Hit the road this summer with whatever spare change you have in your pocket. How to criss-cross the country without sabotaging your savings.


open roadThey call to you like sirens. Warm weather, beckoning tourist traps and the open road all convince you to act against your better judgment, chuck it all and head off for the sake of heading off. Problem is, the call of the road also coaxes the contents of your wallet to cut loose and run free. But it doesn’t have to be that way. It’s possible to get it all — the sunburns, the flat tires and the t-shirts that inform the world you have visited the World’s Biggest Something — and stay on speaking terms with your budget.

Here are some tactics — some honest and forthright, some not so much — for how to do just that.

1. Carpool and shack up

The most drastic way to cut the biggest pieces of the road trip pie — gas and lodging — is to rope in non-freeloading friends to come along with you.

There should not be an empty seat in the SUV you borrowed from your parents. If there is no one sleeping on the floor in your hotel room, you’re doing it wrong. The more may not necessarily make the merrier, since, as all reality shows teach, more people in cramped quarters means more drama, but it will certainly make your miserable trip less expensive.

2. Explore rather than seek and find

Those tourist traps that serve as excuses for roaming the country are illusions. If you manage to have any fun on the way to overpaying to be let down by gimmickry, it will be in the trip itself rather than the destination.

So why not make the entire trip about the trip? Wander aimlessly.

Seek the unknown and offbeat. Preferably the free variety of unknown and offbeat. Hit diners. Chat up the old people. Cruise small-town festivals. Pull off the interstate to check out roadside attractions. Get lost. Just not so lost that your GPS won’t help you find the way back, because search and rescue teams are expensive.

3. Visit friends

It pays to know people, even if you don’t particularly like them. Tell them you’ll be in town and would like to catch up, accept the inevitable awkwardness, and simply ask if you can stay with them. Bingo. You’ve got accommodations that don’t cost a penny — just a piece of your soul.

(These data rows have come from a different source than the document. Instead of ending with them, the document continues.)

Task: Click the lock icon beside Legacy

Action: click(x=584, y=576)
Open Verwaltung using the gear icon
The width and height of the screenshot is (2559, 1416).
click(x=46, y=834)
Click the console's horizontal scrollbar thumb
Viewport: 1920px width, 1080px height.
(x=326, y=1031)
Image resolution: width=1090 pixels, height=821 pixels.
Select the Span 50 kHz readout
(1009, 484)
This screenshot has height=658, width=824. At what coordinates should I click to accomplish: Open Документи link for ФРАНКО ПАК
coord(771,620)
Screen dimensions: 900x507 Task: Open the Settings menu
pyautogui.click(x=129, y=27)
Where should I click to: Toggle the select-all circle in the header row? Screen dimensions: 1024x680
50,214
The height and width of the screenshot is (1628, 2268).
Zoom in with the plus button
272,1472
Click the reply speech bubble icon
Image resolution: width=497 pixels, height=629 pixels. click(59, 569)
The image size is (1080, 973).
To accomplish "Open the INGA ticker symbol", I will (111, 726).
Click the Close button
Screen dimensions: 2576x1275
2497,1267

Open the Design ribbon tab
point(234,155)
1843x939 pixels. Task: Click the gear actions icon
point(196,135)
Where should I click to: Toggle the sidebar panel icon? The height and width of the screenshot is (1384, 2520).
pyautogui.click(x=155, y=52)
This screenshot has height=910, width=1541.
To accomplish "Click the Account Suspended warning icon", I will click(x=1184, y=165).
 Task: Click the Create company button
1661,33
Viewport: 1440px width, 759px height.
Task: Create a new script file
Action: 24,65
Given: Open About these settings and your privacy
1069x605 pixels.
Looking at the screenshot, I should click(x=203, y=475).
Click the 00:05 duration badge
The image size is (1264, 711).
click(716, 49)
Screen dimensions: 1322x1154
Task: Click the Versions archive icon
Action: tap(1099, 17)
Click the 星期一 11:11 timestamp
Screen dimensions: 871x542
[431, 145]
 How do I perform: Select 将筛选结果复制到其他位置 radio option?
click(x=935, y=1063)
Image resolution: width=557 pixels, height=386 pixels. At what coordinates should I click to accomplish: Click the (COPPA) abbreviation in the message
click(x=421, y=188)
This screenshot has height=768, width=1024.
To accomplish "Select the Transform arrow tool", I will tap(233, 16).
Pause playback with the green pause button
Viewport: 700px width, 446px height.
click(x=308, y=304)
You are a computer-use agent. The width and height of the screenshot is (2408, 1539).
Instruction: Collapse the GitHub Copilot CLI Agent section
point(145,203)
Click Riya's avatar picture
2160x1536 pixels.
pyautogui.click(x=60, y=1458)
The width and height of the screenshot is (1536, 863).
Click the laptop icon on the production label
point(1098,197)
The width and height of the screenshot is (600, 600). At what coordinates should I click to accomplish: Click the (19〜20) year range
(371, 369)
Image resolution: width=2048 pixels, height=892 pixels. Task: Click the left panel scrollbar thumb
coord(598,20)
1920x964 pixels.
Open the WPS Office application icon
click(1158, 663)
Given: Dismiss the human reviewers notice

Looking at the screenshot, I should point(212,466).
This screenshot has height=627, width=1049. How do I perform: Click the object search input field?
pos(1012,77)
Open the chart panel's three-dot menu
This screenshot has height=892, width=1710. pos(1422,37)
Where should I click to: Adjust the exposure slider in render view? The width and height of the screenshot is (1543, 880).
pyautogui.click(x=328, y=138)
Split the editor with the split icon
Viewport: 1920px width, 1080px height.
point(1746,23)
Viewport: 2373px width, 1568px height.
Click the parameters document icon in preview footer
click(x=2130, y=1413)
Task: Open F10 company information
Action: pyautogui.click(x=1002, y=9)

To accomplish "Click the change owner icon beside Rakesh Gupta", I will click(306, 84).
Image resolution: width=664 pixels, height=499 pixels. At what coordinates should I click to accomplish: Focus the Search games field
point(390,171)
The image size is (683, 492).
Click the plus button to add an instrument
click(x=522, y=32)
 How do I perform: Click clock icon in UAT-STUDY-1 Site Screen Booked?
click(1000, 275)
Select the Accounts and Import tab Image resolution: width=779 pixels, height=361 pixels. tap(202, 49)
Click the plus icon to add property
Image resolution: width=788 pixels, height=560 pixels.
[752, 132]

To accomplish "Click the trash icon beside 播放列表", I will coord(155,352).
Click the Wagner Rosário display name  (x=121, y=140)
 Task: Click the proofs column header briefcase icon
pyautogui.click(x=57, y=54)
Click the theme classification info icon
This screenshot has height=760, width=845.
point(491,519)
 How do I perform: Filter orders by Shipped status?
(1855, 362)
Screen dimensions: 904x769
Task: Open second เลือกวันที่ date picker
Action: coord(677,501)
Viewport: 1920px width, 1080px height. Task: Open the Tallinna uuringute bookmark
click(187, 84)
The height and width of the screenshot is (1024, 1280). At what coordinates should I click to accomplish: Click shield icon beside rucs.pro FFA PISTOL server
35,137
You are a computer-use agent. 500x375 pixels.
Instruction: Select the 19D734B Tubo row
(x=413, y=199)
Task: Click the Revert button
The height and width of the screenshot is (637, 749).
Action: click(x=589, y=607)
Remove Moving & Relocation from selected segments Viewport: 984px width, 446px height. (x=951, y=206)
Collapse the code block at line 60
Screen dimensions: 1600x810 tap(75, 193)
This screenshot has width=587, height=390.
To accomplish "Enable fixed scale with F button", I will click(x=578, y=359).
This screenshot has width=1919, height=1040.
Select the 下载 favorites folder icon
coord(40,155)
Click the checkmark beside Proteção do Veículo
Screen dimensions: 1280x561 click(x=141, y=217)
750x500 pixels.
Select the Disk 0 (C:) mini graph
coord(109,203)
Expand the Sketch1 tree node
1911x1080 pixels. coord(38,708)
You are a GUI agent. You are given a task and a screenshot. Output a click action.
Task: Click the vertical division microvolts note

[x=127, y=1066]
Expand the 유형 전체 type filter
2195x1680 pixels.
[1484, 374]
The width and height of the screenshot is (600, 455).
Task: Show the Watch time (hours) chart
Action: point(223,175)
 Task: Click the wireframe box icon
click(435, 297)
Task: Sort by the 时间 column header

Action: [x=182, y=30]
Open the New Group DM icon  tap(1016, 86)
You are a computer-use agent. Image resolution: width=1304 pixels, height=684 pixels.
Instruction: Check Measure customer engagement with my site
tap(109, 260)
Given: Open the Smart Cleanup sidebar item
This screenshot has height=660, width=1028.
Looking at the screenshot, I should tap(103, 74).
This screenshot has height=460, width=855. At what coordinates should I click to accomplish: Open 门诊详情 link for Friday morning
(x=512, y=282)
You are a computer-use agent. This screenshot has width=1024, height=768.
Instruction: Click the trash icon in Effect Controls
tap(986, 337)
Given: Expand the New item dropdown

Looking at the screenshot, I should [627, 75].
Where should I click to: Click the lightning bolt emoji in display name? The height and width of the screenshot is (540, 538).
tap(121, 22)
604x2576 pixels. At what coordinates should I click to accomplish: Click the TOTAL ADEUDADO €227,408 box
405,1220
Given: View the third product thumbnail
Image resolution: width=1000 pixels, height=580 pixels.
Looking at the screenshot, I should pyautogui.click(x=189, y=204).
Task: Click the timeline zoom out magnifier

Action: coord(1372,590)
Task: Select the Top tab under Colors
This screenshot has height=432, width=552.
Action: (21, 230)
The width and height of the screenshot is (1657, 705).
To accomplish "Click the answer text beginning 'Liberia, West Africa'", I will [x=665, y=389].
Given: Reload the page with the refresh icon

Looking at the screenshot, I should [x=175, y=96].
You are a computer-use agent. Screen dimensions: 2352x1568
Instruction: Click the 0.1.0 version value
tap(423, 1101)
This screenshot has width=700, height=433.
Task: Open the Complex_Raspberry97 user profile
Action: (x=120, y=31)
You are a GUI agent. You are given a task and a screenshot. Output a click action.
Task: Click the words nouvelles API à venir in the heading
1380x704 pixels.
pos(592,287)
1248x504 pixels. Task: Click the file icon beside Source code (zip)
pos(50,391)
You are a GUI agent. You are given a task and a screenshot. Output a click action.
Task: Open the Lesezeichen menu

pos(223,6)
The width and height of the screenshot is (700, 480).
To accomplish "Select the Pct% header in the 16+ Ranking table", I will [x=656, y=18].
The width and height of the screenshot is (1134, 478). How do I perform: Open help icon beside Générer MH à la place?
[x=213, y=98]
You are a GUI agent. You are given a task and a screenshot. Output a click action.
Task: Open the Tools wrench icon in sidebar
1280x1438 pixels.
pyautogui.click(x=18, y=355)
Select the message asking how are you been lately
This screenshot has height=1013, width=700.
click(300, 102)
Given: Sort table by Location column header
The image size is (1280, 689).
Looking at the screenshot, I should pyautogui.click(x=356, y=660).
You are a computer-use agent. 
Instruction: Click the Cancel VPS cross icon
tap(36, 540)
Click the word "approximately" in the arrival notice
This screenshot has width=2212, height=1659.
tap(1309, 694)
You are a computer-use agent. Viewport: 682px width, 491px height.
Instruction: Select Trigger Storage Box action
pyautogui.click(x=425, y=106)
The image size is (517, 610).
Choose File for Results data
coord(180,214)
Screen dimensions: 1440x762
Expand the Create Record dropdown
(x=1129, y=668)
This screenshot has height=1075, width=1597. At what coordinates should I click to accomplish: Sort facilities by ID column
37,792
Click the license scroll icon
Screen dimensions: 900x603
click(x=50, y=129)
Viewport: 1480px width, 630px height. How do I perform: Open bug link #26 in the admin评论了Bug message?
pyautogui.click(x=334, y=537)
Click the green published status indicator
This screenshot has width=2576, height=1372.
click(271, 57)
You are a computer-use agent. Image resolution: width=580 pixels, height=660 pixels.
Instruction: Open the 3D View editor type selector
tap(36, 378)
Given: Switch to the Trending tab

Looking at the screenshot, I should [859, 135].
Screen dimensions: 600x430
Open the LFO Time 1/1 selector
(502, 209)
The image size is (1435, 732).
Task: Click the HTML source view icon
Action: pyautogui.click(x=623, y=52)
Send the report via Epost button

If you happen to be bohemian and adventurous, you can check out offers to crash with strangers at sites such as Craigslist or Couchsurfing. Just don’t be shocked if you awake to find your host creepily watching you sleep — or worse.

4. Pre-plan your fueling

This goes for both eating and gassing up. Although it may seem to contradict my advice of venturing off the beaten path, it helps to do a bit of planning in order to make sure you don’t run out of gas or get hungry at the worst possible times.

Keep sites such as Gasbuddy at the ready in order to scope out the places that will allow you to fill up on the cheap, and scope out online restaurant reviews, such as those on Urbanspoon, to scope out the cheapest eats.

Also, be mindful of how you choose to share costs.  If you want to be a jerk — and who doesn’t? — make sure your travel partner is always the first one to fill up the tank or cover a meal for the party. That way, you are assured of never shelling out more in body and vehicle fuel costs than your buddy, and have a 50 percent chance of paying less than your pal.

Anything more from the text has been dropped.